Jamaica College had a domestic water supply system. There were showers and water closets downstairs, and upstairs alongside the dormitories there were washbasins. However, after lights out at night, we boarders were not allowed to leave the dormitories. So to accommodate those with full bladders during the night, each dormitory had a large podie.
grub initiation
There were two nights during which we grubs (and not grunts as I recalled last week) were initiated. During the first night, boys who slept on their backs woke with a pain in their big toes. This was caused by bigger boys from other dormitories who tiptoed from bed to bed, cracking the toes of the sleeping grubs with hair brushes.
Those of us who slept on our stomachs did not escape; our heels were cracked. That, of course, was not the end. Two hours later we screamed awake when the wax from burning candles was dripped in our hair. Naturally, no one slept during the rest of the night.
It was the second night that I discovered that podies had a royal use in addition to what I had been accustomed to in my village home. After doing homework and walking upstairs to our dormitory, we were greeted by about a dozen bigger boys who were standing in two parallel lines facing each other. Each boy had a pillow in his hand.

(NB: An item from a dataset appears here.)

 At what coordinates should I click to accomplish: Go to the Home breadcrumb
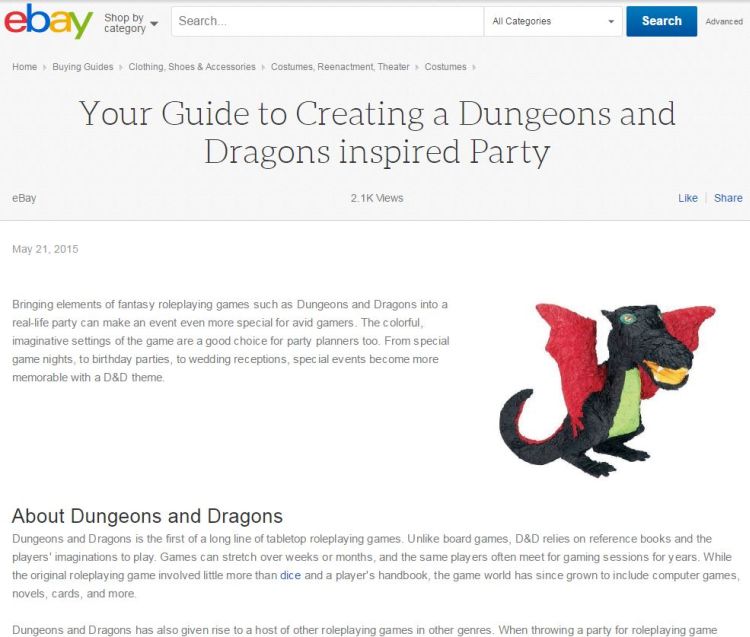[24, 66]
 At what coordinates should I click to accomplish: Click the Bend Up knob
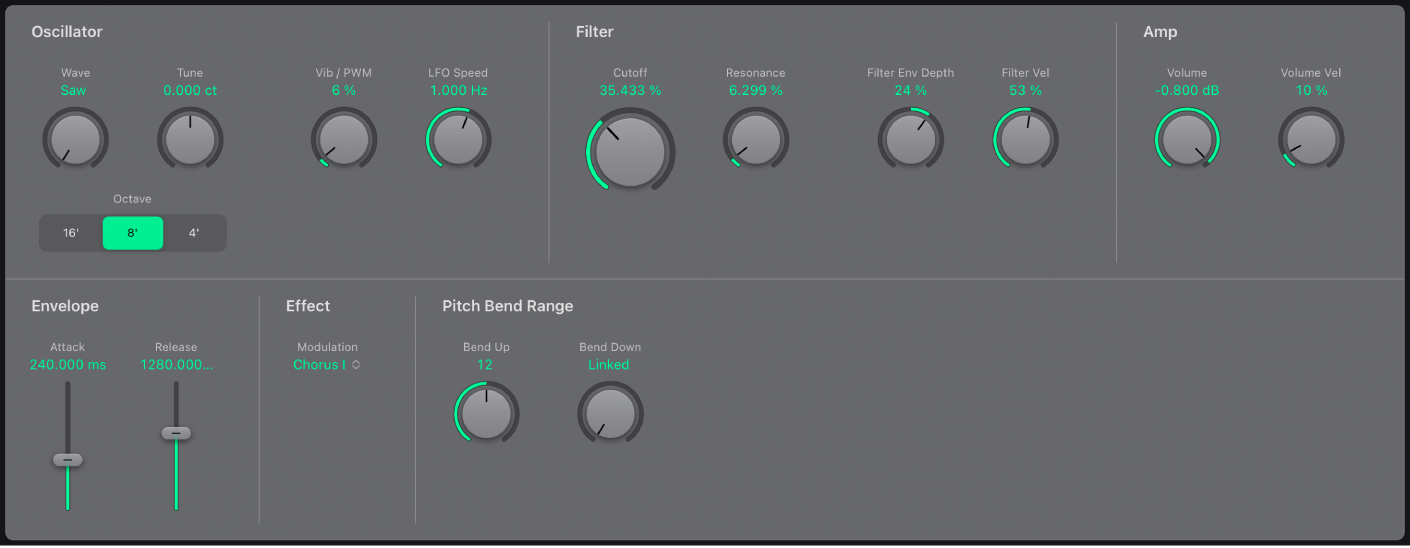point(487,412)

Another boy stood at the end of the lines with the podie in his hand. Each of us grubs were ordered to face this latter boy who then placed the podie on our head. Now this podie was much larger than those we boys from the country were accustomed to and it covered our eyes.
"Say, after me,"|the boy intoned. "Sum Rex Podeorum." In other words, "I am the King of the Podie."
Each of us responded as we were ordered. Terrified.
"Now turn around and run the gauntlet between the lines," we were told.
One by one, each of us was crowned, and one by one we raced between the lines and felt the pillows pounding on our heads.
When the torture was over we crawled into our beds with headaches. And we gave thanks that no one had yet used the podie.
In later years, I discovered that every boy who went to a boarding school had been a King of the Podie. Thank heavens we were only crowned on one night.